Streb was flying the Santa Cruz colours when she won a downhill World Cup in 2003.
"Marla is one of the incredible ones, that's for sure!" Roskopp added. "She's very charasmatic; people sincerely enjoy being around her. She's done a lot for the sport, too. I wish there were more women like her today."
The team now ride Orbeas, primarily for the extended product offerings like time trial, cyclo-cross and road bikes for the multi-sport athletes, something Santa Cruz don't offer. Luna ambassadors still work with Santa Cruz, though.
Costa Rica
After racing her bike all over the world, Streb discovered Costa Rica after racing the infamous La Ruta de los Conquistadores in 2003. She and Fitzgerald – avid sailors who own a 52ft boat called Indifference – decided to sell their San Geronimo home and move to Costa Rica two years later.
"La Ruta, which as you know is a brutal race surrounded by extreme beauty, was exotic, adventurous and disorganised," she said with a chuckle. "I've never been scared like I was when trying to cross an elevated railroad track. Absolutely treacherous. The last time I did the race a train was coming in the opposite direction!
"We sold our home in San Geronimo at the peak in the market and got lucky; we took our money and bought a place in Costa Rica as a way to get away from it all for a while, really. I love the people, animals, diversity, and the lack of singletrack caught our attention. They don't build trails that are sustainable."
The original idea was for Streb and Fitzgerald to become singletrack trail building consultants for outside developers interested in creating outdoor adventures that included mountain biking. But things didn't go to plan.

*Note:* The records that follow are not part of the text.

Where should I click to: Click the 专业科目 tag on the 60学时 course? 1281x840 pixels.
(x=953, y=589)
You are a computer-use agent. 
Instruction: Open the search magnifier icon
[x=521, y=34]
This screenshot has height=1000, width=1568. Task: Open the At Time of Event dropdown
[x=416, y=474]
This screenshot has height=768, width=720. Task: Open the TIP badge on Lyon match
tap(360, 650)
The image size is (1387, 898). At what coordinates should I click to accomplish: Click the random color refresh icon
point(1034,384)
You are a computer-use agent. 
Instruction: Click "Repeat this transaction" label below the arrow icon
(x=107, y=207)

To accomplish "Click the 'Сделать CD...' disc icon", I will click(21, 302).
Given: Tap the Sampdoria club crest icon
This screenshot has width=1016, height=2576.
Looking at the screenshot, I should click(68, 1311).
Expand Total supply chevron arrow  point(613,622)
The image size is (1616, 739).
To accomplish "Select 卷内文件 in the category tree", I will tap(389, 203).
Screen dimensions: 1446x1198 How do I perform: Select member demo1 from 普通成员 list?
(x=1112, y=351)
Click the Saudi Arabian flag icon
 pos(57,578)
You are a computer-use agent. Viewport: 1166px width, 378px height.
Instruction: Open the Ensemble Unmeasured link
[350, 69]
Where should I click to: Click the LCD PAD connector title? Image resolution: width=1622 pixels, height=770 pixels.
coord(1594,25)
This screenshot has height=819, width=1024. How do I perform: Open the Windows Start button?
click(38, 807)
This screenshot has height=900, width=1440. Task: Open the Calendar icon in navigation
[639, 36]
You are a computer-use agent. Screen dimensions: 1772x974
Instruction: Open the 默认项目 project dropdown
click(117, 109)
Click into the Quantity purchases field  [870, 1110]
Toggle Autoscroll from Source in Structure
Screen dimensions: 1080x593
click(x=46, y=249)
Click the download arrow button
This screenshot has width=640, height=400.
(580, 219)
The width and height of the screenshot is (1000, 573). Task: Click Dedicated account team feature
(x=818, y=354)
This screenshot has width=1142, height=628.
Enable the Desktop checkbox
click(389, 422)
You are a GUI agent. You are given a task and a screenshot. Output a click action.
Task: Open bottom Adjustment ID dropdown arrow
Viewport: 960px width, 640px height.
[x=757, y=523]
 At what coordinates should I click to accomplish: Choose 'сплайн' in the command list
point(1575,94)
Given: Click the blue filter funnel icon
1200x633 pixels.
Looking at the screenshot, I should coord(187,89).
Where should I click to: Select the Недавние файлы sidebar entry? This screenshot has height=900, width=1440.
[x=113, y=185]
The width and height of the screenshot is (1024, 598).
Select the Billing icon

"Tourism in Costa Rica died when our global economy died; everything was put on hold for us there," she said. "I've spent the past eight years racing with Luna, and once we realised our Costa Rica experiment wasn't shaking out as planned, I started hounding the Luna folks about my taking on a new role with either the team or the ambassador groups. My new role is really a soft landing, a no-brainer to come back to northern California."
Streb and Fitzgerald are negotiating with several developers in Costa Rica now, because the resort they were originally working with lost its lease. They've put the Costa Rica project on hold and are focusing on some US projects.
Streb's multi-tasking, can-do attitude belies her calm demeanor. She usually wakes up each day at 4am to get busy doing something: cleaning, reading or working. She relies on Fitzgerald to be an at-home dad with the girls while she transitions into her new role with Luna.
"I have plenty of flexibility here," she said. "We live locally; it's just a four-minute ride on the Orbea to get here every day. I think my little girls will be inspired as they grow up. They'll have a positive relationship with Luna and relate to its values as I have these past several years. Several Luna ambassadors are moms."
Indeed, but how many are looking for a new four-stroke motorcycle like Streb?